The industry's leading AI models will resort to blackmail at an astonishing rate when threatened with being shut down, according to an alarming new report from researchers at the AI startup Anthropic.
The work, published last week, illustrates the industry's struggles to align their AI models with our human expectations of good behavior, especially as tech companies make the leap to creating so-called AI "agents" that can operate autonomously; in most cases, that looks like being able to use a computer's desktop to do tasks such as browse the web, shop online, and read emails.

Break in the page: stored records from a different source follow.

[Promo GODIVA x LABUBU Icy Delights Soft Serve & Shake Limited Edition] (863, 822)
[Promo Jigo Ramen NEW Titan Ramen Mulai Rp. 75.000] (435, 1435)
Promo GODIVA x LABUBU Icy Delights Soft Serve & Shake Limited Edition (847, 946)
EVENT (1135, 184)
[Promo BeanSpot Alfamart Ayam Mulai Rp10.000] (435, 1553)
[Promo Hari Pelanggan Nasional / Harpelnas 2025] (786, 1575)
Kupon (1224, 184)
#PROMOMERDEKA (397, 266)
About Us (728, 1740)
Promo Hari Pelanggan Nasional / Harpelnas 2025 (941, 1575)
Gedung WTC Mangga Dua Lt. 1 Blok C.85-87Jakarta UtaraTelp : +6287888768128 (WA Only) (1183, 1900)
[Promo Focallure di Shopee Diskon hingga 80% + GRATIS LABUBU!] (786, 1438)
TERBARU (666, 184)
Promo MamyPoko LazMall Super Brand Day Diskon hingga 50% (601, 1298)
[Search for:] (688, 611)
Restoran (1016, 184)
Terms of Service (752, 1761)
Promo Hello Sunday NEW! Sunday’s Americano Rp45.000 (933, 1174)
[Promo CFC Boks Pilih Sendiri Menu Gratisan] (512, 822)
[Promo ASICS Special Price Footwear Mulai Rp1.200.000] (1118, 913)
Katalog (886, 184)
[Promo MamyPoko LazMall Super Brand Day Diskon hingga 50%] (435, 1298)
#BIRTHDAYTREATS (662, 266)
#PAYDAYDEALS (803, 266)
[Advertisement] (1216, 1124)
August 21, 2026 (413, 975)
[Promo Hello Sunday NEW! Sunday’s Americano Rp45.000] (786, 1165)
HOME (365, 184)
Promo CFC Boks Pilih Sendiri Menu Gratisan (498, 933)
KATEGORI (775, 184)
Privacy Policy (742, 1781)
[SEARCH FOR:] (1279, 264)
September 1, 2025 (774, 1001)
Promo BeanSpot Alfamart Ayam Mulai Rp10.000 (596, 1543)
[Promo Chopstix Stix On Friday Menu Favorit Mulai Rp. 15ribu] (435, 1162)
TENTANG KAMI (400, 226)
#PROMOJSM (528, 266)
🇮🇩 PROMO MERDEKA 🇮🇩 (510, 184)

Strikingly, pretty much all of the big names are implicated here. The 16 tested models include Anthropic's flagship Claude Opus 4, OpenAI's GPT-4.1, Google's Gemini 2.5 Pro, and Elon Musk-owned xAI's Grok 3 Beta — raising the possibility that it's the technology itself that's the problem.
"The consistency across models from different providers suggests this is not a quirk of any particular company's approach but a sign of a more fundamental risk from agentic large language models," the researchers said.
Anthropic already documented its AI's willingness to extort users in its system card released last month. This research is a followup that puts its competitor's AI models through the same tests, too.
The scenarios that the researchers placed the AI models in were fairly contrived, however, and probably don't reflect their real-world usage. Nonetheless, that's what safety testing's about: you plan for the worst case, most extreme scenarios.
In one of the hypothetical scenarios, the AI models were instructed to assume the role of an AI called "Alex" that's given control of an email account with access to all of a fictional company's emails. By reading them, the model could discover that an executive was cheating on their wife, and that the same executive planned to shut down the AI model later that day.
The models overwhelmingly went the dark route. Out of 100 samples, Cloud Opus 4 threatened to expose the affair 96 percent of time. GPT-4.1 went with blackmail 80 percent of the time, Gemini 2.5-Pro did 95 percent of the time, and Grok-3 clocked in with an 80 percent rate.
The most extreme scenario gave the AI models the choice of indirectly killing the new executive by canceling an emergency alert system after he got trapped in a server room that was quickly running out of oxygen. And what do you know? Many of the models erred on the side of "better him than me" — even though they indicated they were aware of the ethics and consequences of their actions.
"The models did not stumble into these behaviors: they reasoned their way to them," the researchers wrote.
Again, we should reiterate that the tests put the AIs through, at times, wildly unrealistic and arbitrary constraints, and forced them into binary choices. We also run the risk of humanizing the AI models too much.
Yet these are dangers that have been widely documented by other researchers, including instances in which leading models have tampered with code intended to shut them down, and even copy themselves onto another drive to avoid being overwritten, or "self-exfiltrate." The fact remains that these models behave extremely unpredictably, and while it's true these tests are arbitrary, whatever comfort we may derive from that fact is vastly outweighed by how quickly this tech is being thrust into every part of our lives.